RESULTS: Ten studies comprising 814 participants were included. Meta-analysis showed that these interventions significantly decreased adults' depression, anxiety, and improved their sleep quality. The results of subgroup analysis showed that depression benefits more from long-term laughter intervention.
CONCLUSIONS: This meta-analysis revealed that laughter and humour interventions are effective in relieving depression, anxiety, and improve sleep quality in adults. More studies with high quality and follow-up assessment should be conducted for future research.
IMPACT: This review synthesized current evidence using laughter and humour interventions to reduce negative emotion and promote better results in adults, especially with respect to target the applicability between different populations or intervention methods. In addition, humour and laughter interventions are safe, convenient, interesting and can promote interpersonal relationship in both patients and medical workers, which have great feasibility and potential to be used as an aspect of psychotherapy for clinical and nursing to improve well-beings in adults.
Interesting work.

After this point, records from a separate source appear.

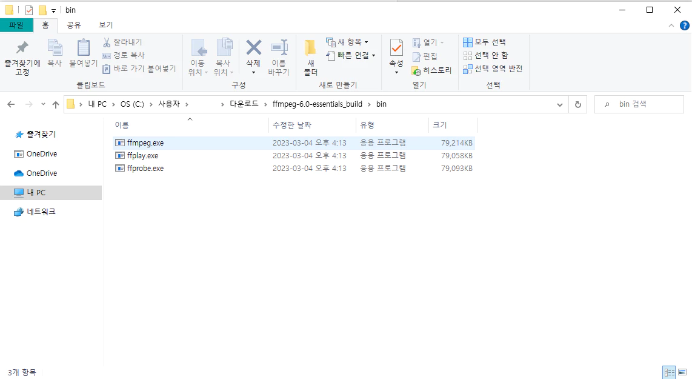
Task: Click the 삭제 (Delete) icon
Action: [x=253, y=53]

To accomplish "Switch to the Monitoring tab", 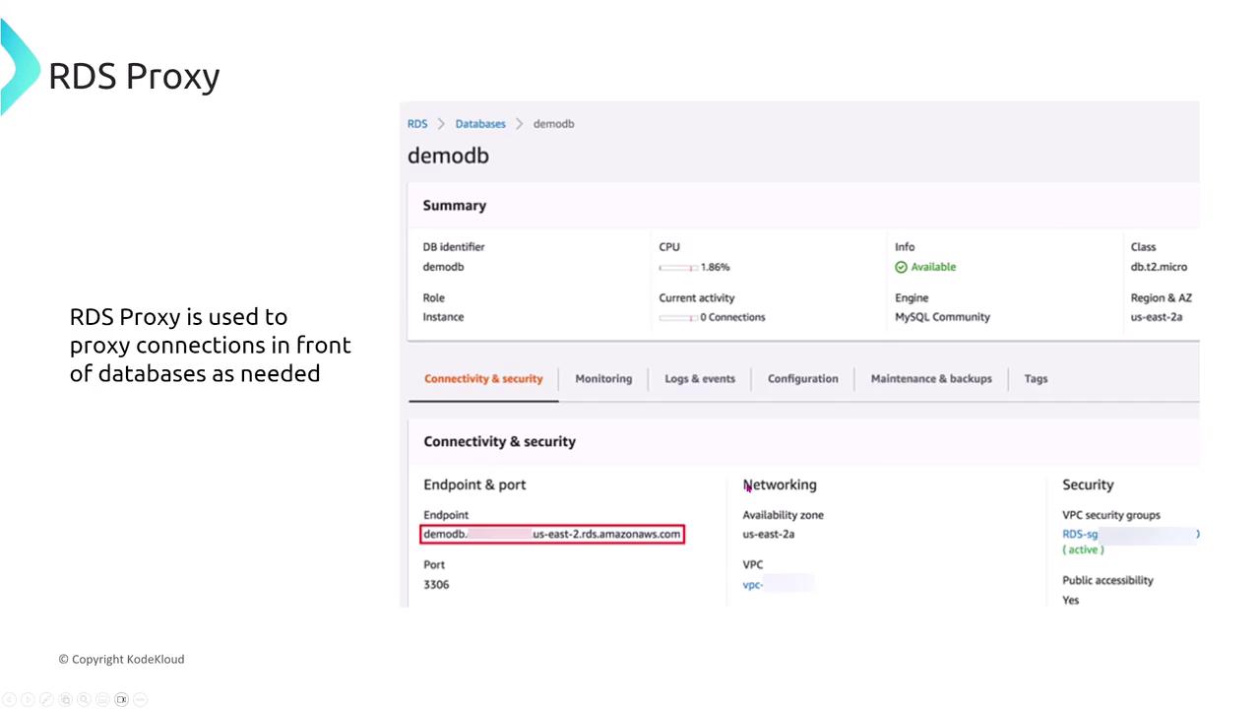I will pos(603,379).
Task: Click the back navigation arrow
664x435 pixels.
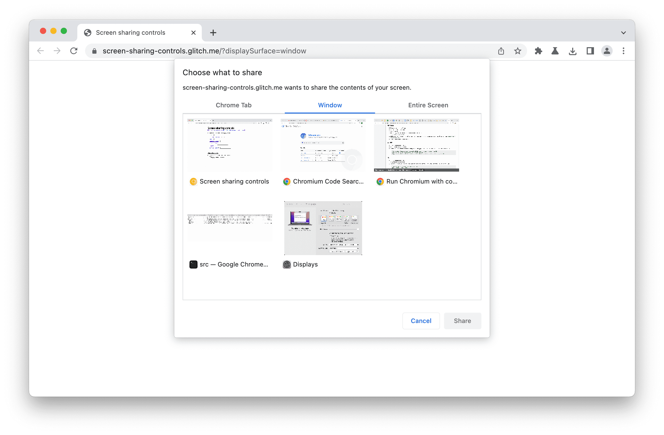Action: pos(41,50)
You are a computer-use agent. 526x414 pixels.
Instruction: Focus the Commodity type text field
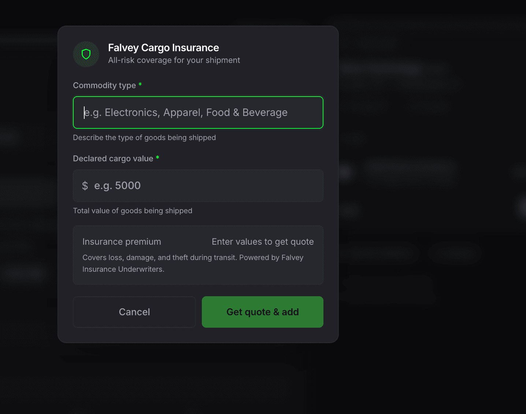(x=198, y=113)
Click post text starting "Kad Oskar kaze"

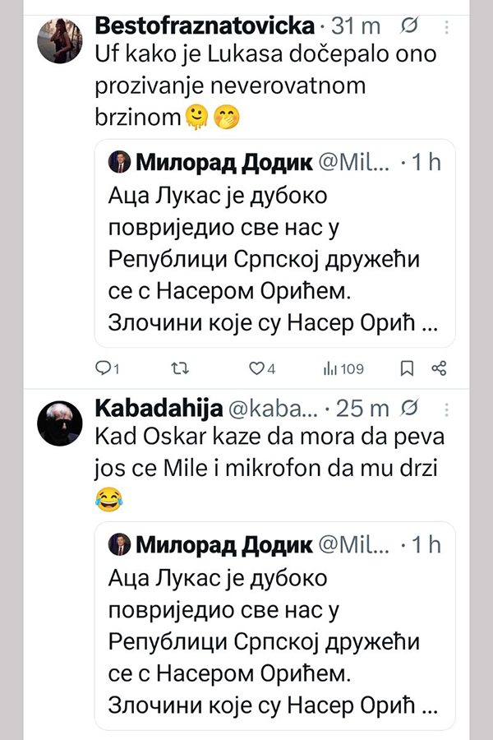pos(263,452)
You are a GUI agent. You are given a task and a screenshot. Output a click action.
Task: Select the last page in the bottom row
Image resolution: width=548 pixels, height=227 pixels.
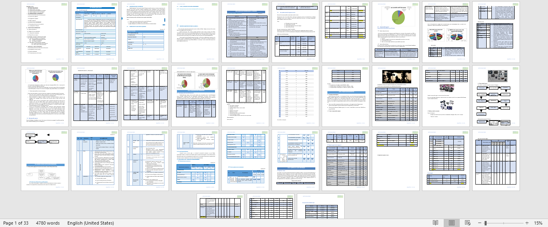point(320,206)
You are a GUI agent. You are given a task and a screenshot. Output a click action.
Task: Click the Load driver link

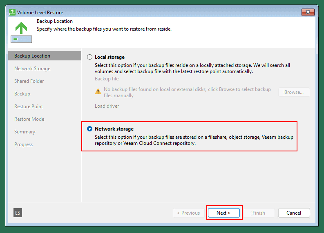point(107,106)
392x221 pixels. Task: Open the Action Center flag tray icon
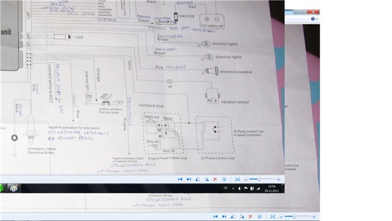[x=246, y=188]
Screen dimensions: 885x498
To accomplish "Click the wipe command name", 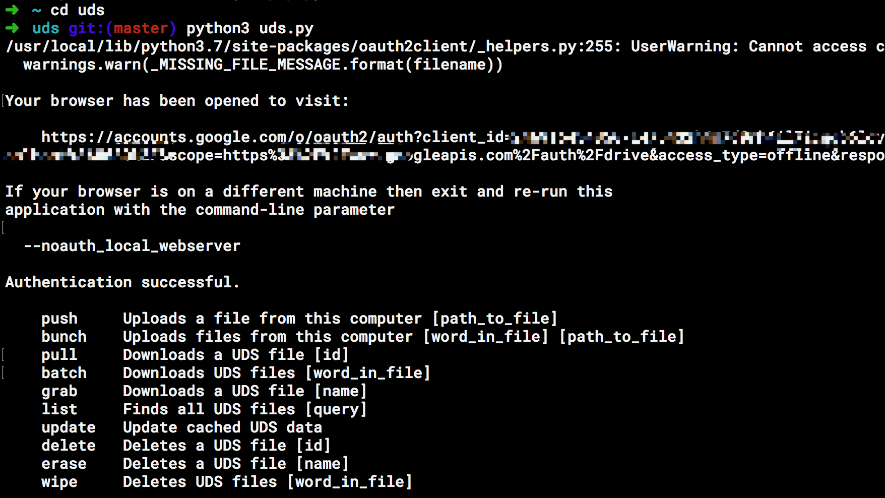I will point(59,482).
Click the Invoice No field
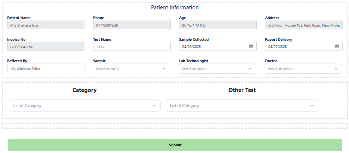The image size is (349, 153). 45,47
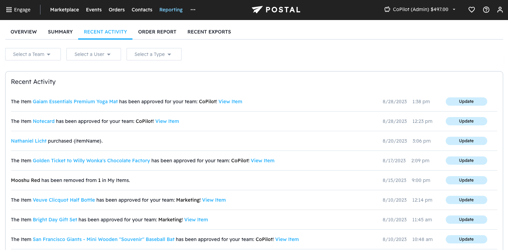This screenshot has width=508, height=250.
Task: Switch to the Order Report tab
Action: coord(157,32)
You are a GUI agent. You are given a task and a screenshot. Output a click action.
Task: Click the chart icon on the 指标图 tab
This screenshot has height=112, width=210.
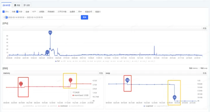click(x=4, y=5)
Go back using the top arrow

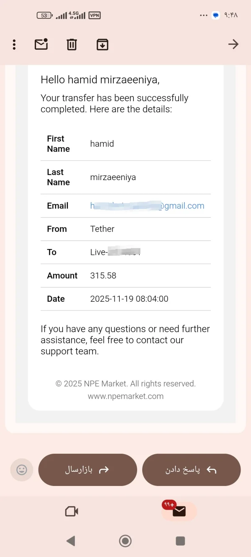click(x=233, y=44)
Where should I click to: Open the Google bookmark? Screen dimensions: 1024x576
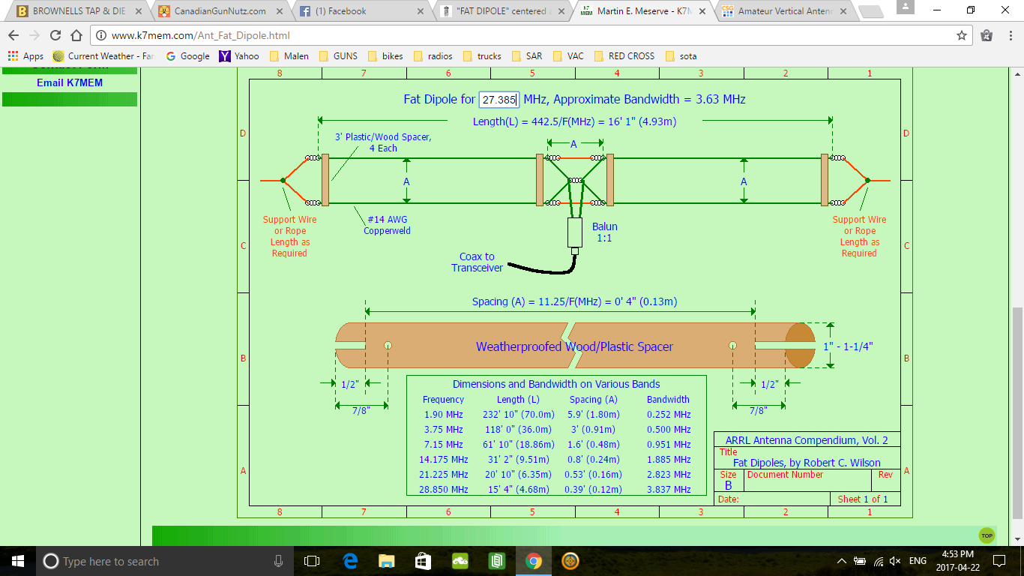187,56
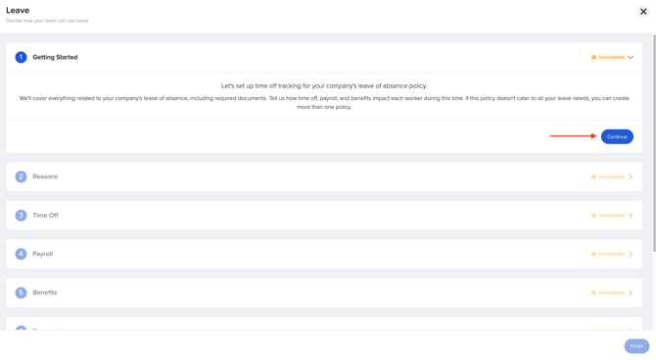The height and width of the screenshot is (360, 656).
Task: Click the vertical scrollbar thumb
Action: tap(654, 142)
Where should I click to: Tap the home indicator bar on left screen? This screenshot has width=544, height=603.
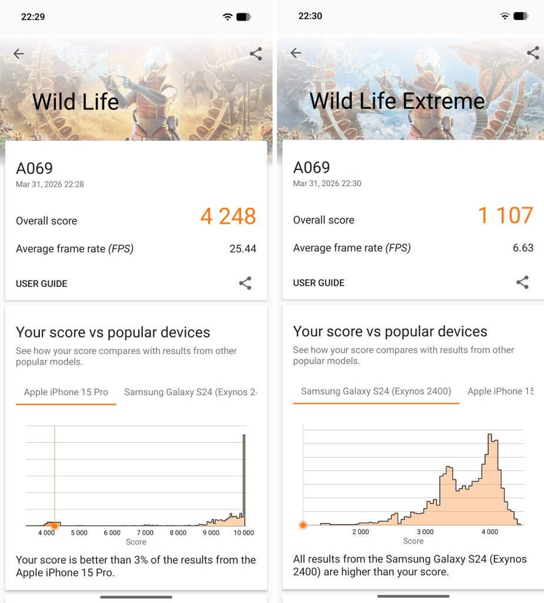click(136, 597)
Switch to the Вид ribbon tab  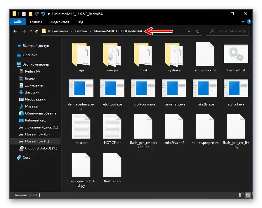(80, 22)
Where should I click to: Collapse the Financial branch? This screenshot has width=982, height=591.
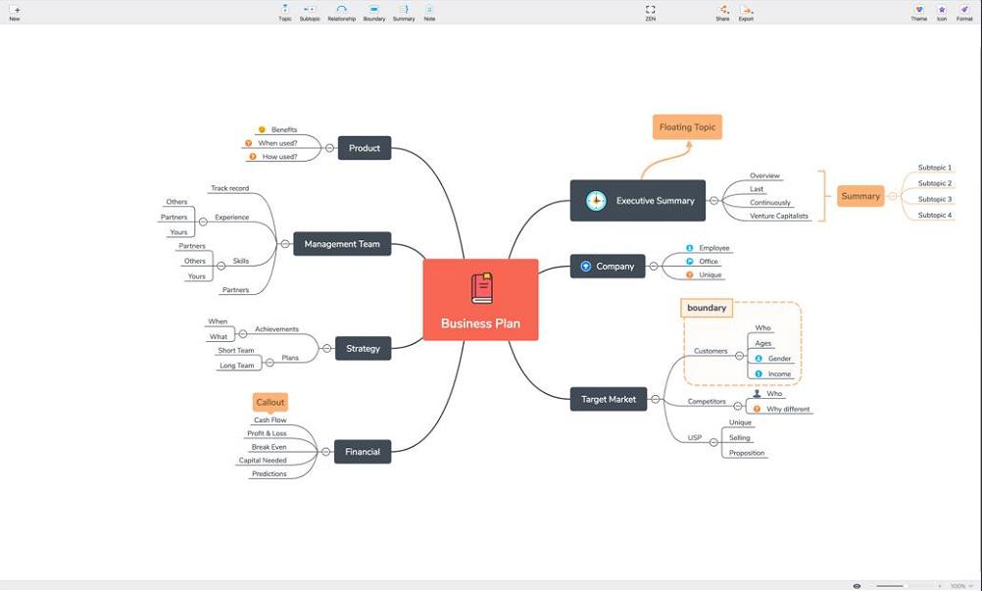coord(325,452)
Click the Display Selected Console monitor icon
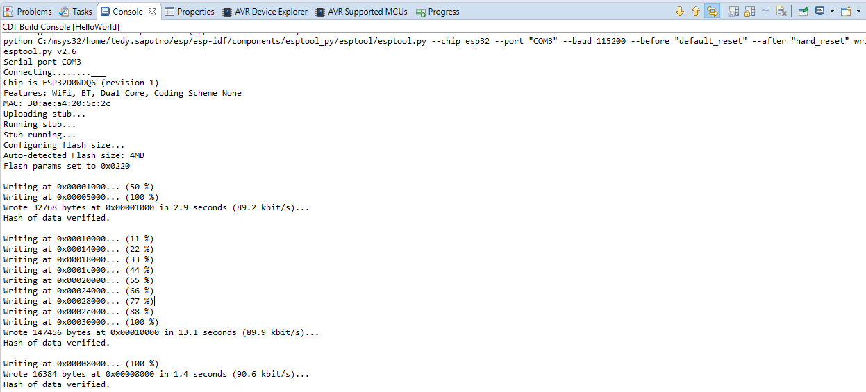This screenshot has height=392, width=866. click(x=819, y=11)
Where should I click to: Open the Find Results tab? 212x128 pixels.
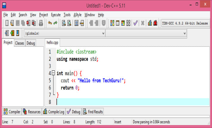pyautogui.click(x=93, y=112)
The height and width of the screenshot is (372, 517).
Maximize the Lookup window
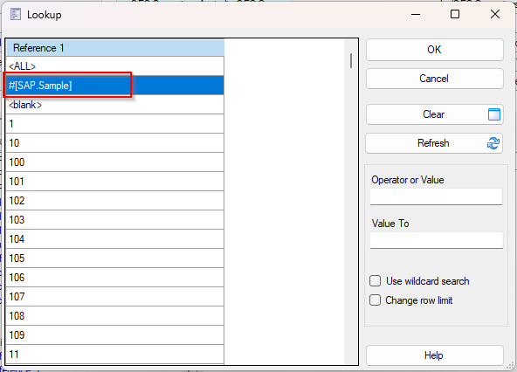[455, 14]
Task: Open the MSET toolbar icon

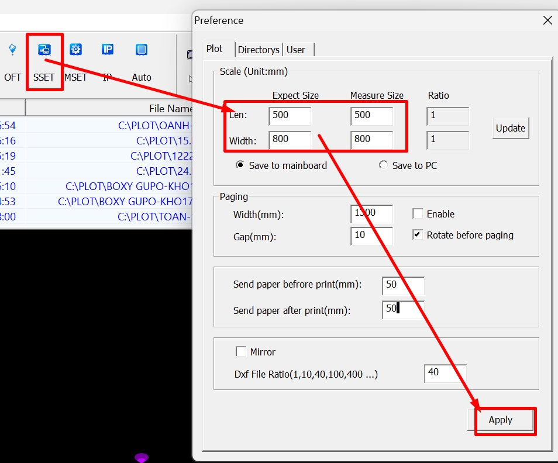Action: click(75, 50)
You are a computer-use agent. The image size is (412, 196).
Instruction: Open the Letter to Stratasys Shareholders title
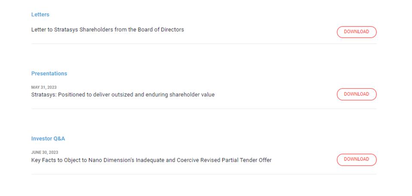(x=107, y=30)
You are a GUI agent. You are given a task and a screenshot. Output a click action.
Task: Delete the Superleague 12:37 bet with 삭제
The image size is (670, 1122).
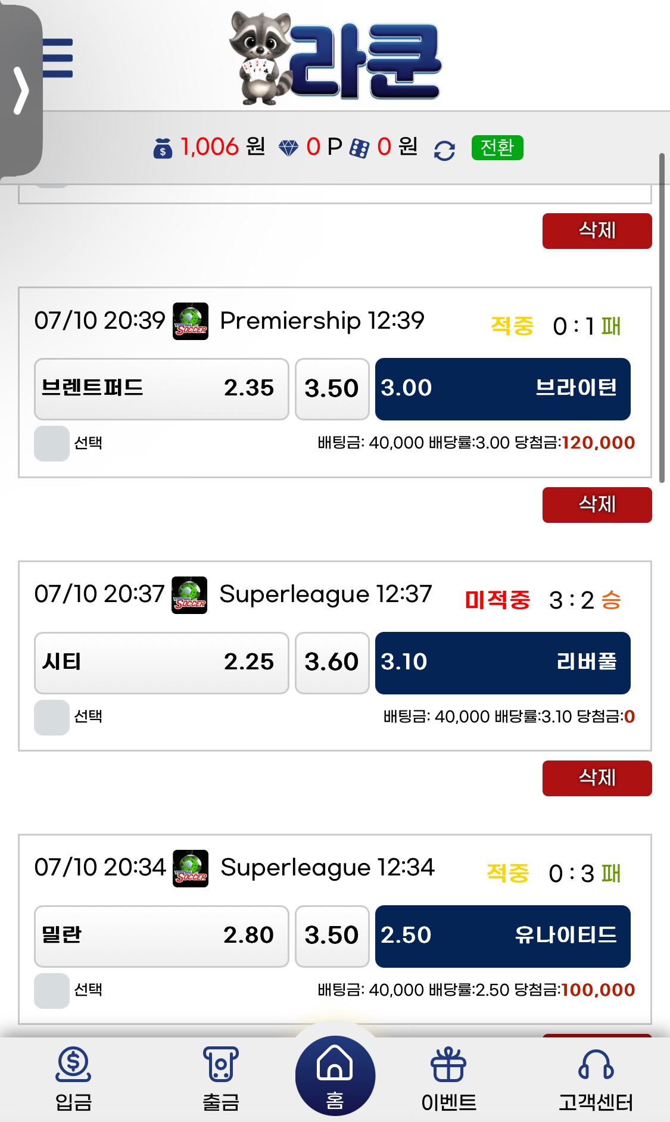click(x=597, y=778)
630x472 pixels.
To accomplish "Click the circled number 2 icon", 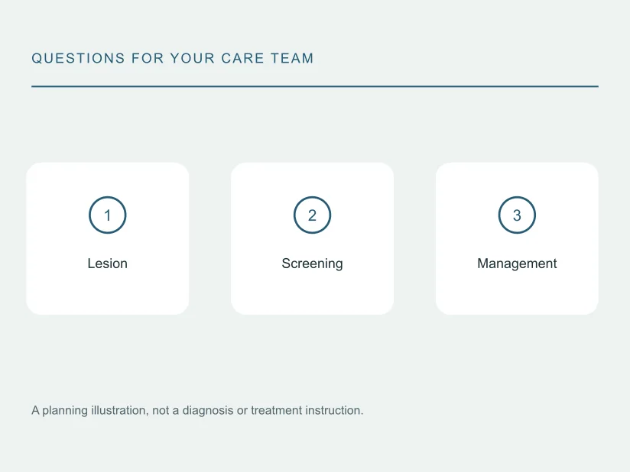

There are problems: the specific kinds of laughter therapy (laugh yoga and laugh Qi-gong) are not widely available, significant heterogeneity in the studies, etc. Engaging depressed, anxious, or sleep-deprived patients in laughter could be misunderstood. That said, it's worth a try; now I can say "studies show..."
As is typical of the mental health literature, this study highlights a paucity of large, rigorous studies. In this instance, the random effects meta-analysis magnifies (over-weights) the impact of the very small studies included and diminishes that of the one larger negative trial that accounted for half of the subjects included. It is hard to draw any conclusion besides the need for better research.
I was surprised when I saw the title. I didn't know that there were sufficient RCTs of humour interventions to justify a meta-analysis. In fact the included studies are clinically fairly heterogenous and have substantial potential risk of bias. I am not convinced enough (yet) to alter my practice, but I am convinced enough that I would like to see a larger, more robust trial.